How Intrinsic Motivation Affects Adult Interaction
If lacking intrinsic motivation to remedy interaction difficulties, adults with autism may withdraw from relationship interactions and responsibilities. They may prefer to escape rather than attempt to deal with interactions that are seen as problematic, mundane, or uninteresting to them (Berney, 2004). Unhealthy patterns of relating may tend to worsen the propensity to become dependent and/or controlling within interactions. Rather than self-regulate communication failure, a lack of intrinsic motivation may result in a reliance on others to solve the problem, or else avoid the problem through stonewalling. Stonewalling is an emotional, psychological, and/or physical withdrawal from an interaction, which functions as a way to minimise or terminate an interaction and is considered the most severe behaviour in terms of detriment to a relationship (Futris, Campbell, Nielsen, & Burwell, 2010). These behaviours can pave the way to neglect responsibilities or disregard partners’ or family members’ needs, with a failure to adapt to the changeable requirements that relationships bring (Grigg, 2012; Lovett, 2005; Rodman, 2003). Insufficient motivation to resolve any relational issues that arise for adults with autism may cause them to put the responsibility for relationship conduct onto others, rather than through their own internal motivation or initiative. The experience of unsuccessful encounters can build repeated failure, and this in turn, may foster feelings of futility and frustration. These feelings can intensify anxiety, which in turn can intensify avoidance reactions and self-preservation responses for adults with autism.

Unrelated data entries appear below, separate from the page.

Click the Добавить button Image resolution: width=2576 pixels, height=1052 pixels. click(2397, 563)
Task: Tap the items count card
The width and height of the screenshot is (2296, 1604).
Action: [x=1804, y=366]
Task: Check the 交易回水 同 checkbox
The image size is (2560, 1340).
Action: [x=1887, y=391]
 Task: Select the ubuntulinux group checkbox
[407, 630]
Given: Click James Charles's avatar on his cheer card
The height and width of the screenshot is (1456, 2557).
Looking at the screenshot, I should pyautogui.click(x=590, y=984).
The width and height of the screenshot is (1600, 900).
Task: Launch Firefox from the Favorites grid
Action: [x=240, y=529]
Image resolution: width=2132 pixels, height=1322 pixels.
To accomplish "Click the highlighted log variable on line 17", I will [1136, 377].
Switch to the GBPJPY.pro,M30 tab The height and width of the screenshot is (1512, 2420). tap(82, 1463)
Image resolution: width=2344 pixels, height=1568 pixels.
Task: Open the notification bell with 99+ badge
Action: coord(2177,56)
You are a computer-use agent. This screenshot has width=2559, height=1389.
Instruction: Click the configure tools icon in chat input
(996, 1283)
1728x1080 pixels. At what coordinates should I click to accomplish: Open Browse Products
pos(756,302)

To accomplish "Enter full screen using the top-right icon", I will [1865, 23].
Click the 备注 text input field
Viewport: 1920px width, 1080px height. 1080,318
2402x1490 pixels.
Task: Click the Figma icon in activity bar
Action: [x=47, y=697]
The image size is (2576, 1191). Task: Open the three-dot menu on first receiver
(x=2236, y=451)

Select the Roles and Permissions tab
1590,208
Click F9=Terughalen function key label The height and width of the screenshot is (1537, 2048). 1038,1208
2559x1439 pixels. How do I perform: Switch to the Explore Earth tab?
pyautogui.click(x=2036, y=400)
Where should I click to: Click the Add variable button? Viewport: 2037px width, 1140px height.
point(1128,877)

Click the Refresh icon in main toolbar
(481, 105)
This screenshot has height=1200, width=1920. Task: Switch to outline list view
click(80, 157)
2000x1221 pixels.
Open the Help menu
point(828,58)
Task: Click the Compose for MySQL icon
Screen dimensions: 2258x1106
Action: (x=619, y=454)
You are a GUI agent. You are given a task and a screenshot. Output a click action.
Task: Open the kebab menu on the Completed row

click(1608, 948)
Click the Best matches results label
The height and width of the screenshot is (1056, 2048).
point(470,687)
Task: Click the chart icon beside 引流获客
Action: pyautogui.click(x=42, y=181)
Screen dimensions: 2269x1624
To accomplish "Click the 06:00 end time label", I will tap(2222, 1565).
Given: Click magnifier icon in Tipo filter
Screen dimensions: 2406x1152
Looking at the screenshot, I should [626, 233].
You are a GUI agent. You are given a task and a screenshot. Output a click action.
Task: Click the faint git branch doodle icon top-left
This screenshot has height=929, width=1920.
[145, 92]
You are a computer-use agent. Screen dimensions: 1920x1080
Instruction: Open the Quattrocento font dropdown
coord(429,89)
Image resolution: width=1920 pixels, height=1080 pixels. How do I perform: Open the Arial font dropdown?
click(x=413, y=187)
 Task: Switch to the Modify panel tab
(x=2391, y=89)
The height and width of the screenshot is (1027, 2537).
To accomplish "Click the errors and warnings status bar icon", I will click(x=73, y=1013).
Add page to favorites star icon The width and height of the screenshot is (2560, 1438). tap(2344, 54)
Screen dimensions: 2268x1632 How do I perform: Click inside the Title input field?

In contrast, the ideal circumstance for healthy relationships is when interdependence occurs (Ruppel & Curran, 2012). Interdependence is when both people are mutually reliant on each other. Ending a tendency to choose self-interests in preference for shared joint outcomes of a partner/family member supports an interdependent relationship (Ruppel & Curran, 2012). Thus, the core features of autism, the cognitive features of autism, and the atypical social development of autism, all can consolidate and impact on the social learning ability of individuals with autism. Missing successful experiences and inadequate social learning, an impoverished self-system has the potential to form. The result may be to mature with a lack intrinsic motivation to put the required effort into maintaining a healthy relationship, especially when increased effort often equates to more failure. Consequently, many adults with autism may perceive working on their relationship as a lost cause leading to learned helplessness and negative behaviours.